Lo que siguió fue hermoso: los chicos caminaban detrás de los profes inventando historias, riéndose, ayudándose. So los guiaba describiendo volcanes, paisajes lejanos. La caminata era exigente: cornisas de piedra, cuevas, trepar y trepar, descansar a la sombra mirando un paisaje imponente. Todos pudimos hacerlo, incluso la más chiquita del grupo ni siquiera pidió que la alzaran. Cualquiera que haya subido una montaña sabe lo que se siente: una mezcla de fragilidad y asombro con cada ascenso; es como si la misma sierra o montaña te permitiera treparla, como si te revelara un secreto.
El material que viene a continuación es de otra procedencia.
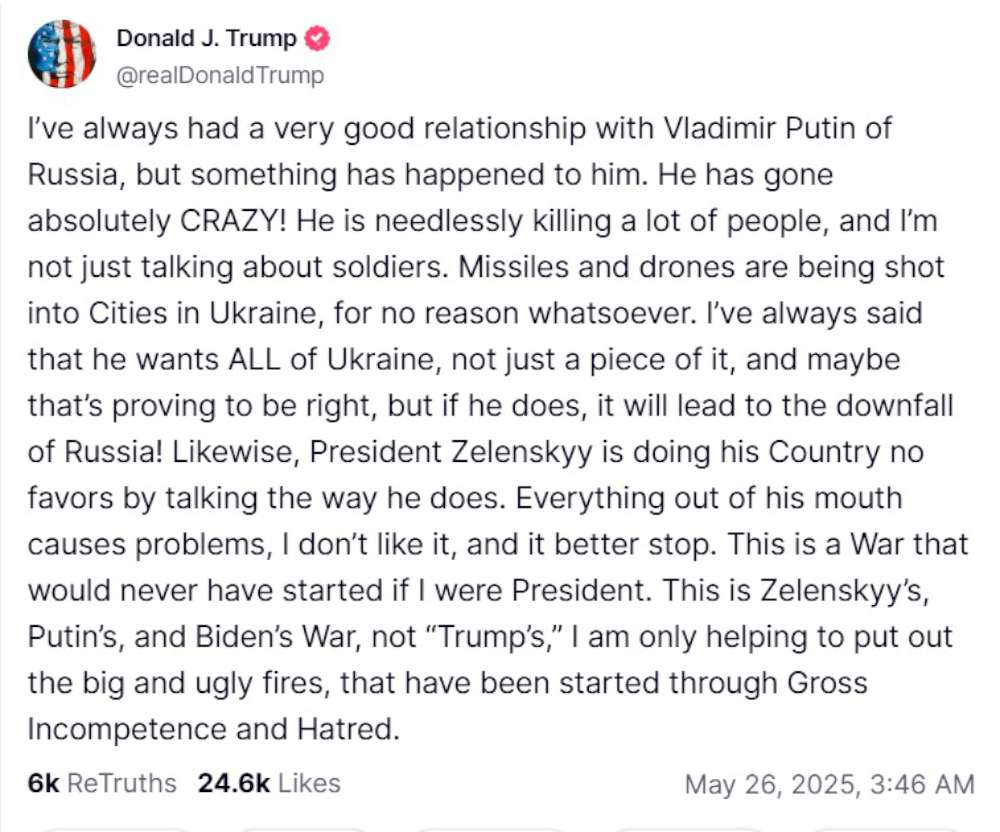Click the words President Zelenskyy in the post
Image resolution: width=1000 pixels, height=832 pixels.
click(x=451, y=452)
Fue cuando llegamos al lugar de la escalada y vimos la agilidad y la seguridad con la que los profes armaban las vías que nos dimos cuenta de la magnitud de esa piedra, y muchos nos asustamos. Sin embargo bastó ver a los chicos para que nos den ganas a nosotros también de probar. Cómo se ponían el equipo, cómo se deslizaban sobre la pared, hablaban una jerga que algunos desconocíamos –“¡Tensión!”, decía uno desde lo alto-, la manera en la que los profes los alentaban a seguir, o cómo estaban pendientes de bajarlos si alguno prefería no terminar la vía. Quienes nos animamos a probar, bajamos con una adrenalina difícil de explicar.
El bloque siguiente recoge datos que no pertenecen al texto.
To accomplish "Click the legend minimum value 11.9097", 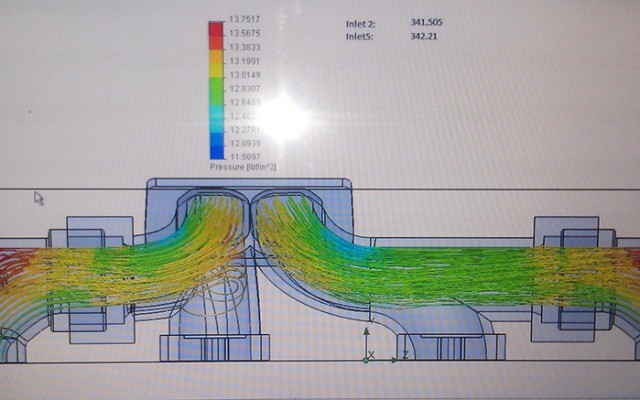I will 243,156.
Pero la aventura seguía: después de almorzar al pie de la pared caminamos hasta la cumbre. Y ahí nos dividimos: algunos bajaron con Juani caminando y otros seguimos hacia una zona para hacer rapel. Jamás pensé que me iba a animar. Pero una vez más, la seguridad de So, esa manera de alentarnos, el profesionalismo de Maca que nos esperaba abajo, hicieron que hasta los más chicos se animaran. Se generó un clima de camaradería importante, y eso que muchos no nos conocíamos. Al día siguiente, salimos otra vez hacia la pared de piedra, esta vez un poco más cerca. Y de nuevo: los grandes dándole seguridad a los chicos que querían subir una y otra vez, probar todas las vías; y nuevamente nosotros intentándolo. Eso fue precioso: que los chicos vieran cómo experimentábamos algo que a ellos, se ve, les gusta tanto.
¿Qué decir? Un agradecimiento enorme a So, Maca y Juani. Para mí fue una experiencia maravillosa, realmente. Algo así como el cierre del año, antes de que los compromisos de fin de año se aceleren -y nos aceleren- de manera estrepitosa. La escalada tiene esto: combina la exigencia del deporte con la contemplación del paisaje. Para los chicos es una escuela, y los profes hicieron mucho hincapié en esto: hay que estar atento, concentrado, elegir dónde apoyar el pie para subir; hay que ser previsor: llevar agua, algo para comer, una linterna; hay que colaborar con el equipo: llevar las zapatillas, el arnés; y sobre todo hay que aprender a confiar en nuestra propia fuerza, la de brazos y piernas, pero también la interior. Y lo más lindo: se trata de un grupo. Nunca se camina solo en la montaña, nunca se deja de ayudar a nadie. Sumado a esto, algo propio de la escalada: la seguridad del que trepa está en el que lo espera abajo y le va dando cuerda a medida que sube. Toda una metáfora de la vida. Va nuestro agradecimiento por esta experiencia inolvidable."